Skip the pictures. Retype exactly, and only, the lines between the line holding "You are a computer-use agent." and the last line below, inclusive.

+++++

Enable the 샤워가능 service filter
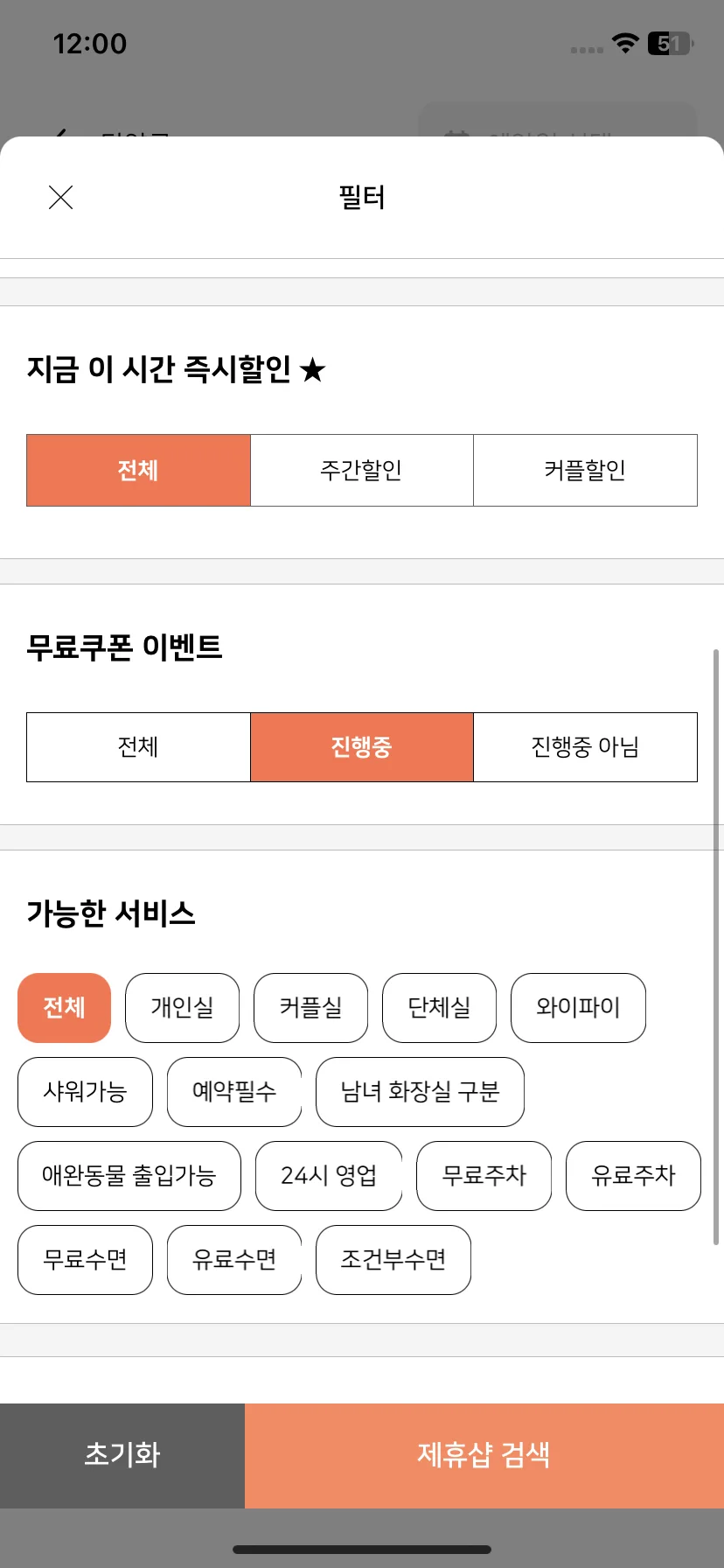 point(85,1092)
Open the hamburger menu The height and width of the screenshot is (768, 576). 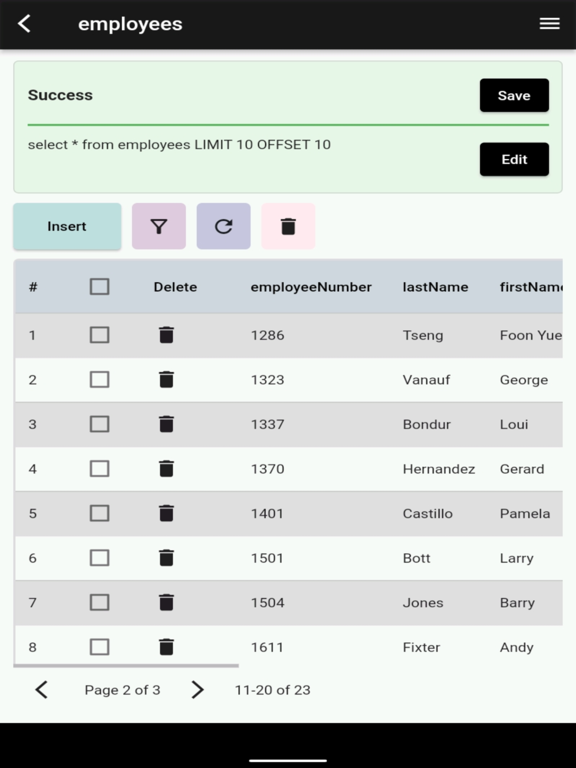550,24
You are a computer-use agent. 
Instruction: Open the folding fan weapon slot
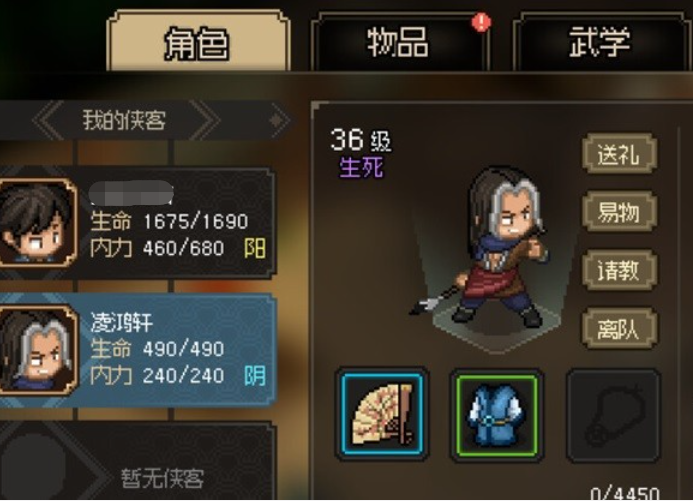click(382, 414)
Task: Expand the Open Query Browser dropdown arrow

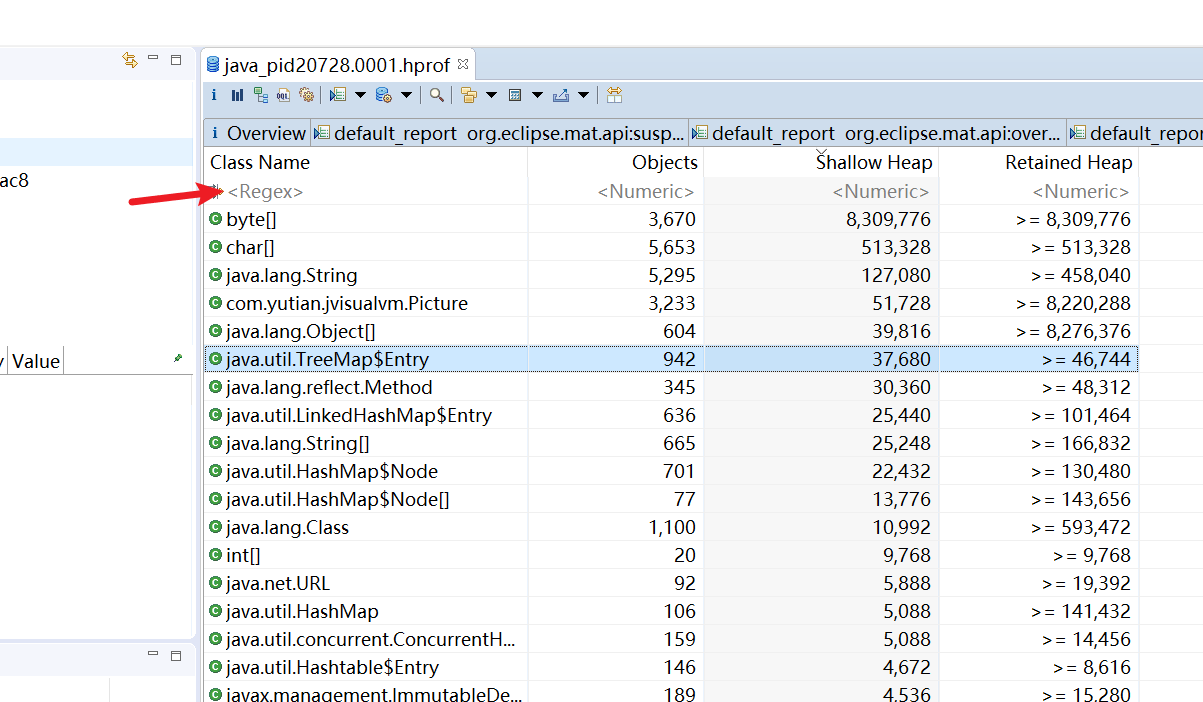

+++++

Task solution:
You are a computer-use agent. 
Instruction: Open the folding fan weapon slot
click(382, 414)
Task: Expand the Open Query Browser dropdown arrow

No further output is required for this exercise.